PROBLEM
Can you rewrite the part of the MATLAB passage that opens with "However, the solve command gave" and closes with "F = vectorize(inline(char(dbsr)))", putting "learners" wherever "students" appears?

SELECTION

= = = = =

Does the solve command in MATLAB not give you an answer?

Recently, I had assigned a project to my class where they needed to regress n number of x-y data points to a nonlinear regression model y=exp(b*x).  However, they were NOT allowed to transform the data, that is, transform data such that linear regression formulas can be used to find the constant of regression b.  They had to do it the new-fashioned way: Find the sum of the square of the residuals and then minimize the sum with respect to the constant of regression b.

To do this, they conducted the following steps

  1. setup the equation by declaring b as a syms variable,
  2. calculate the sum  of the square of the residuals using a loop,
  3. use the diff command to set up the equation,
  4. use the solve command. 

However, the solve command gave some odd answer like log(z1)/5 + (2*pi*k*i)/5.  The students knew that the equation has only one real solution – this was deduced from the physics of the problem. 

We did not want to set up a separate function mfile to use the numerical solvers such as fsolve.  To circumvent the setting up of a separate function mfile, we approached it as follows.  If dbsr=0 is the equation you want to solve, use

F = vectorize(inline(char(dbsr)))

= = = = =

ENTRIES SHOWN
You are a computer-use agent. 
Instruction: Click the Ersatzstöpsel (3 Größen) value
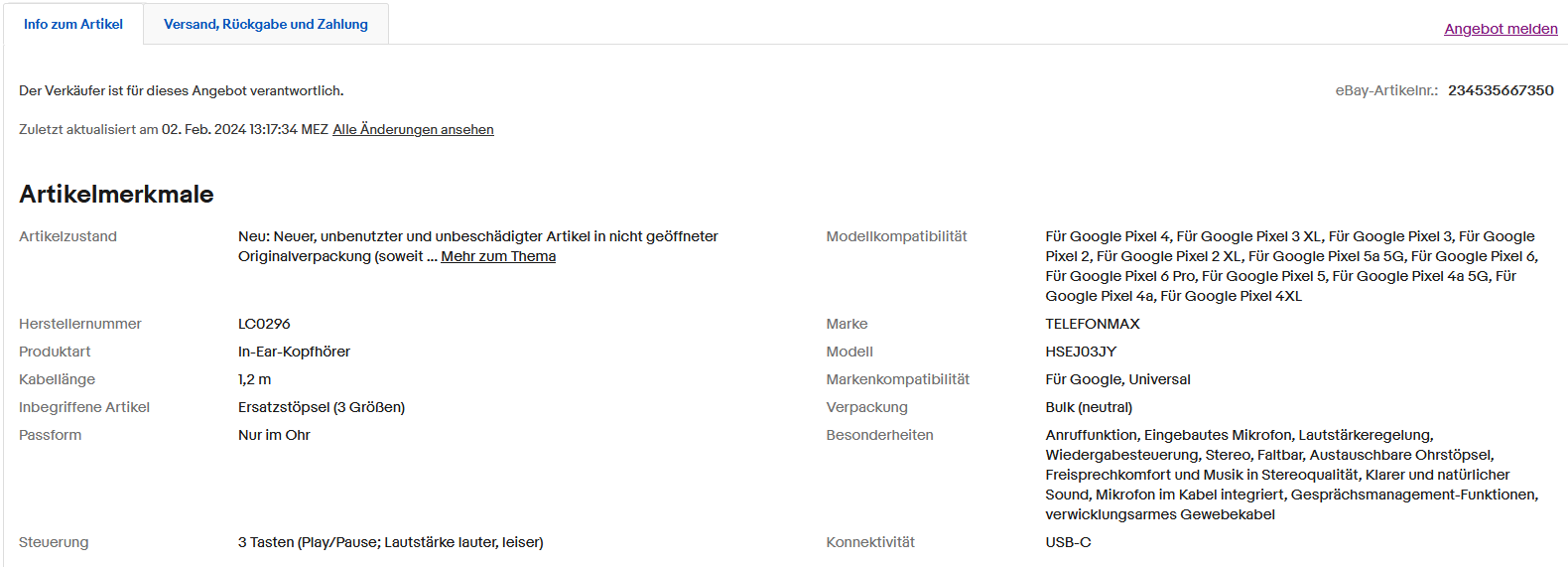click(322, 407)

= = = = =

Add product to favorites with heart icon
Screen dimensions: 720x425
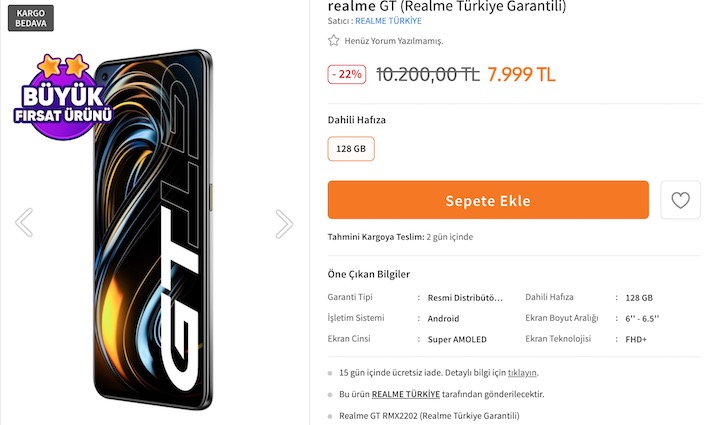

= = = = =

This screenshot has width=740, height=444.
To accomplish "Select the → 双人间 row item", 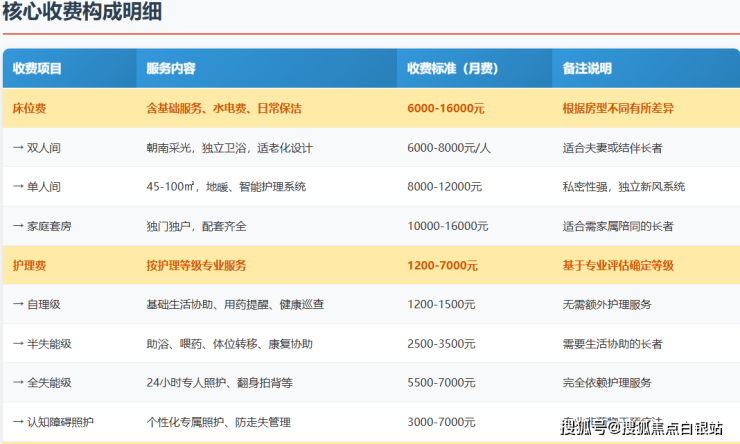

= = = = =

EXERCISE ANSWER
However, the solve command gave some odd answer like log(z1)/5 + (2*pi*k*i)/5.  The learners knew that the equation has only one real solution – this was deduced from the physics of the problem. 

We did not want to set up a separate function mfile to use the numerical solvers such as fsolve.  To circumvent the setting up of a separate function mfile, we approached it as follows.  If dbsr=0 is the equation you want to solve, use

F = vectorize(inline(char(dbsr)))